Typical startup time: 30-90 seconds depending on model size and whether CUDA graphs are being compiled.

### Step 3: Validate accuracy (sanity check)

```bash
python3 -m sglang.test.run_eval --host 127.0.0.1 --port <port> --eval-name gsm8k --num-examples 20
```

- Expected accuracy: **> 0.8** for capable models (Qwen3-8B, Llama-3.1-8B-Instruct, etc.)
- This is a quick sanity check, not a rigorous benchmark.
- `sglang.test.few_shot_gsm8k` is deprecated; use the unified `run_eval` entrypoint.
- If you intentionally need the old completion-style GSM8K path, add `--api completion`.
- If accuracy is unexpectedly low, something is wrong — do not proceed to profiling.
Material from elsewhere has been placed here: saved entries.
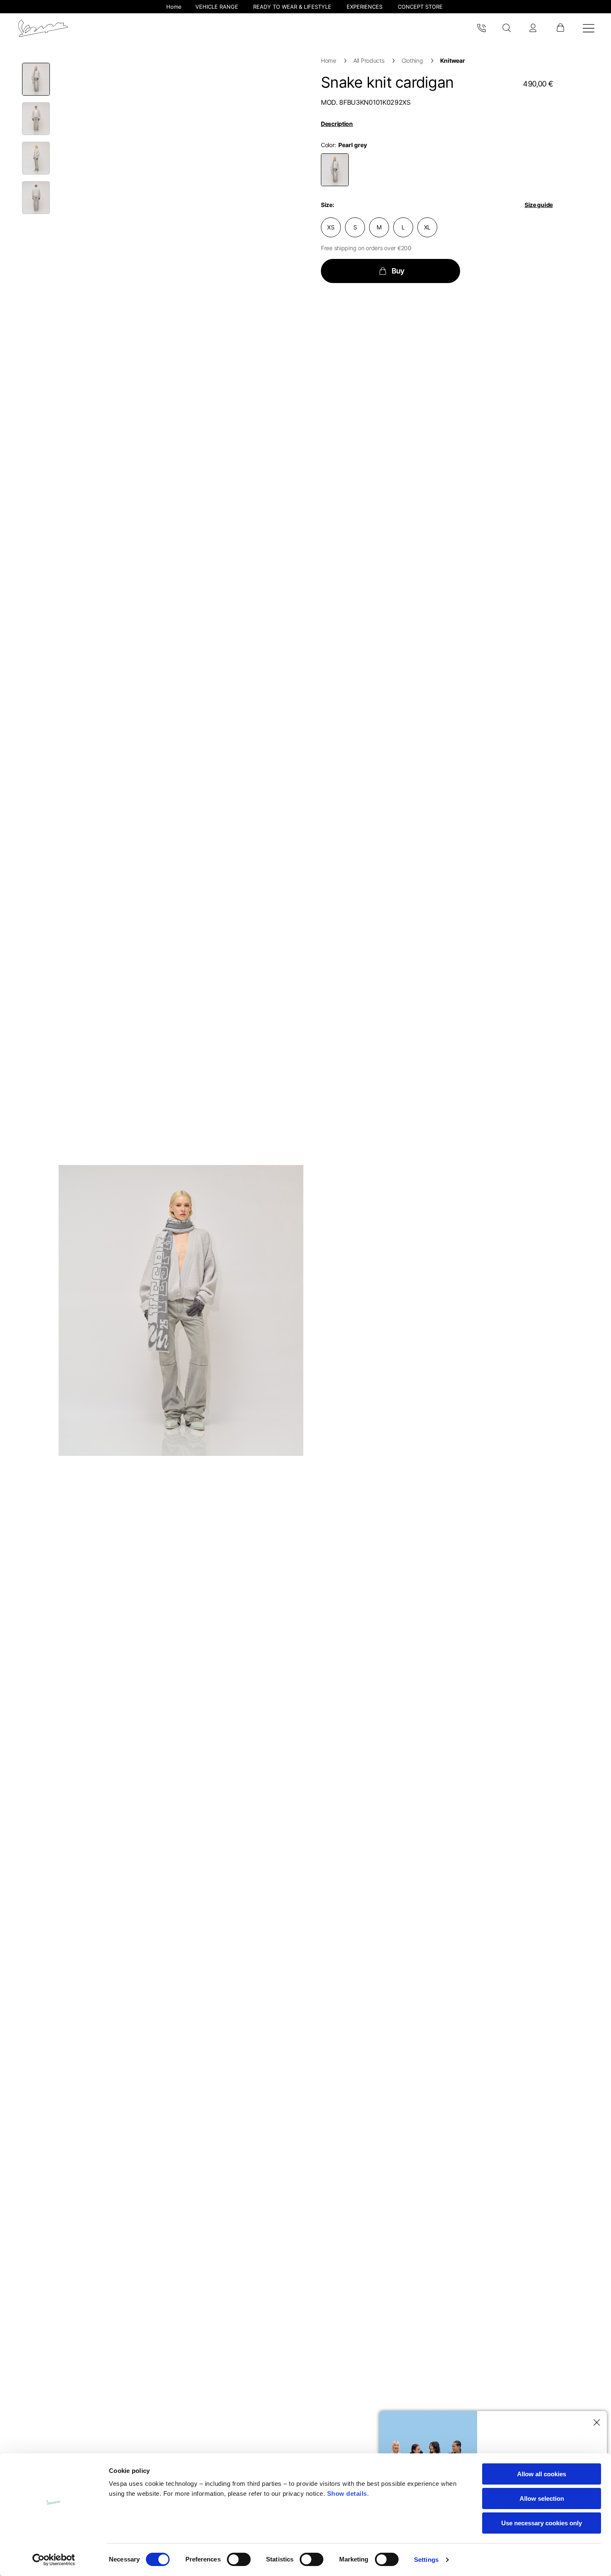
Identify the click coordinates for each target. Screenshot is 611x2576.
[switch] (239, 2559)
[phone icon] (481, 28)
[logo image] (43, 28)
### Step 4: Generate the profile

```bash
python3 -m sglang.test.send_one --profile
```

This command:
1. Sends a request to the server
2. Triggers the profiler for 5 steps (default)
3. Generates a trace file under `/tmp/<timestamp>/`
4. The trace directory contains:
   - `<timestamp>-TP-0.trace.json.gz` — Chrome trace format (open in `chrome://tracing` or Perfetto)
   - `server_args.json` — the server configuration used

**Output format:**
```
Dump profiling traces to /tmp/<timestamp>
```

The profile path is printed to stdout. Parse it from the output.

**Optional flags:**
- `--profile-steps N` — number of profiling steps (default: 5)
- `--profile-by-stage` — profile by stage (prefill/decode separately)
- `--profile-prefix <path>` — custom output prefix

### Step 5: Kill the server

```bash
pkill -9 -f "sglang.launch_server\|sglang serve\|sglang.srt"
```

Wait a moment and verify no sglang processes remain:
```bash
sleep 2 && pgrep -af "sglang serve" || echo "Server killed"
```

### Step 6: Report the profile path

Return the profile directory path (e.g., `/tmp/1773999986.4769795`) and list its contents so the user knows what files were generated.

## Example Full Run

```bash
# 1. Launch server
source cleanup/bin/activate
CUDA_VISIBLE_DEVICES=1 sglang serve --model-path Qwen/Qwen3-8B --port 30000 &

# 2. Wait for ready
for i in $(seq 1 120); do
  curl -s http://127.0.0.1:30000/health | grep -q "ok" && break
  sleep 5
done

# 3. Accuracy check
python3 -m sglang.test.run_eval --host 127.0.0.1 --port 30000 --eval-name gsm8k --num-examples 20
# Expected: Accuracy > 0.8

# 4. Profile
python3 -m sglang.test.send_one --profile
# Output: "Dump profiling traces to /tmp/1773999986.4769795"

# 5. Cleanup
pkill -9 -f "sglang.launch_server\|sglang serve\|sglang.srt"
sleep 2

# 6. Check output
ls -la /tmp/1773999986.4769795/
# 1773999986.4851577-TP-0.trace.json.gz  (Chrome trace)
# server_args.json                        (server config)
```

## Customization

- **Different port**: Pass `--port <port>` and use `--host 127.0.0.1 --port <port>` for test commands
- **Multi-GPU**: Use `--tp <N>` for tensor parallelism; trace files will be generated per TP rank
- **Longer profile**: Use `--profile-steps 10` for more steps in the trace
- **Stage profiling**: Use `--profile-by-stage` to separate prefill and decode phases

## Viewing the Profile

Open the `.trace.json.gz` file in:
- **Perfetto UI**: https://ui.perfetto.dev/ (drag and drop the file)
- **Chrome tracing**: `chrome://tracing` (load the file)

Both support the gzipped Chrome trace format natively.